What this exercise asks:
A – From the Players Championship report below, write down the passage beginning with the words "PONTE VEDRA BEACH, Fla." and ending with "at 12-under 276.", keeping every word unchanged.
B – According to the Players Championship report below, who won the last playoff at The Players before this one?

---- Page extract

McIlroy, Spaun set for Mon. playoff at The Players

4 hours ago 3
  • Associated Press

Mar 16, 2025, 07:58 PM ET

PONTE VEDRA BEACH, Fla. -- Rory McIlroy built a three-shot lead on the back nine at The Players Championship and unheralded J.J. Spaun didn't blink. They wound up tied after a four-hour rain delay and had to return Monday for a playoff to decide the richest tournament in golf.

McIlroy needed two putts from 75 feet on the par-4 18th for a 4-under 68. All he could do was wait in the scoring area on Spaun, who had caught up with a marvelous chip on the par-5 16th and stood over a 30-foot putt for the win.

It stopped inches short, giving Spaun a 72 to match McIlroy at 12-under 276.

They did well to finish in regulation before sunset. The Players has a three-hole aggregate playoff on the most dynamic holes on the TPC Sawgrass -- the par-5 16th, the island green on the par-3 17th and the daunting par-4 closing hole.

It will be the first Monday finish since Cameron Smith won in 2022 and the first playoff at The Players since Rickie Fowler won 10 years ago.

"I'm standing here feeling like I should be going home with the trophy today," McIlroy said. "But it's all right. I'll reset and try to go home with the trophy tomorrow."

Tom Hoge had to wait out the four-hole delay with a 15-foot birdie putt on the 18th. He returned and missed, posting a 66 and wound up two shots behind. Lucas Glover rallied from a rough front nine for a 71 and joined Hoge and Akshay Bhatia (70).

Bud Cauley, whose thought his career was over from crushing injuries in a 2018 car crash in Ohio, fell back early and steadied himself for a 74. He tied for sixth, giving him more than enough points to fulfill his medical exemption for the rest of the year.

McIlroy faced a four-shot deficit going into the final round and roared into contention with an 8-foot birdie putt and beautiful long iron to 10 feet for eagle on the par-5 second. He took the lead for the first time when Spaun made bogey on the seventh hole.

Spaun caught a big break on the ninth hole when his second shot was in the collar of deep rough. He got relief from standing on a sprinkler head, then more relief when his drop was in the sprinkler head, leading to a clean lie. He chipped to 6 feet for birdie.

Still, McIlroy appeared to start pulling away right before and after the four-hour delay from a band of thunderstorms moving across north Florida.

He holed a 12-foot birdie putt on the par-5 11th to reach 12 under. Spaun, playing in the group behind him, was in trouble in a bunker well short of the green.

Four hours later, McIlroy made a 15-foot birdie on the 12th, while Spaun barely got the bunker shot on the green and three-putted for bogey from some 70 feet.

Just like that, McIlroy was three shots clear and Spaun appeared rattled, missing birdies chances from the 12-foot range on consecutive holes. And then it became tight again.

"Once that bogey kind of hit me, I just tried to just fight back," Spaun said. "I kind of went with the odds. I had nothing to lose. Now I'm trying to catch Rory, and I can't really control what he does, but I can control what I do, and I just started committing to my shots and my swing and trusting it more.

--------
---- Dataset excerpts

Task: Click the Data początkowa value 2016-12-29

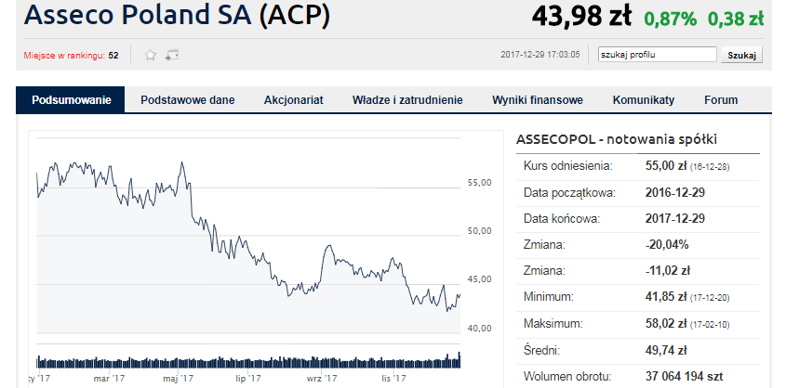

--------
---- Dataset excerpts

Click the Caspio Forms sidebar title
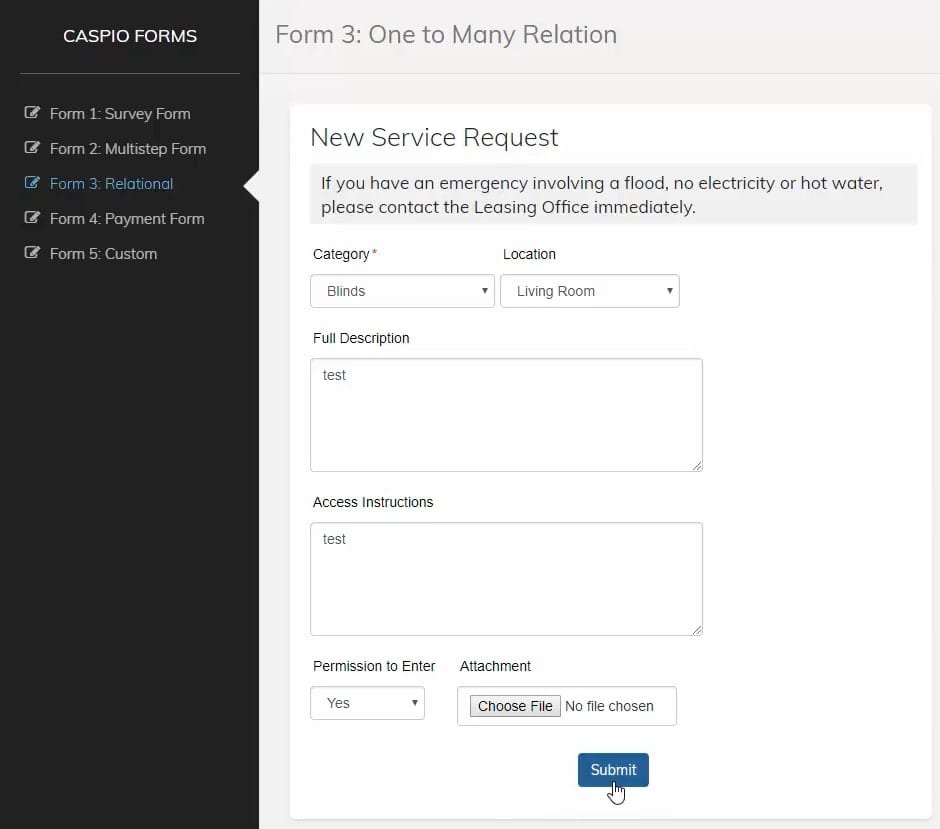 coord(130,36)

--------

Results of the tasks:
A –
PONTE VEDRA BEACH, Fla. -- Rory McIlroy built a three-shot lead on the back nine at The Players Championship and unheralded J.J. Spaun didn't blink. They wound up tied after a four-hour rain delay and had to return Monday for a playoff to decide the richest tournament in golf.

McIlroy needed two putts from 75 feet on the par-4 18th for a 4-under 68. All he could do was wait in the scoring area on Spaun, who had caught up with a marvelous chip on the par-5 16th and stood over a 30-foot putt for the win.

It stopped inches short, giving Spaun a 72 to match McIlroy at 12-under 276.

B – Rickie Fowler, 10 years earlier.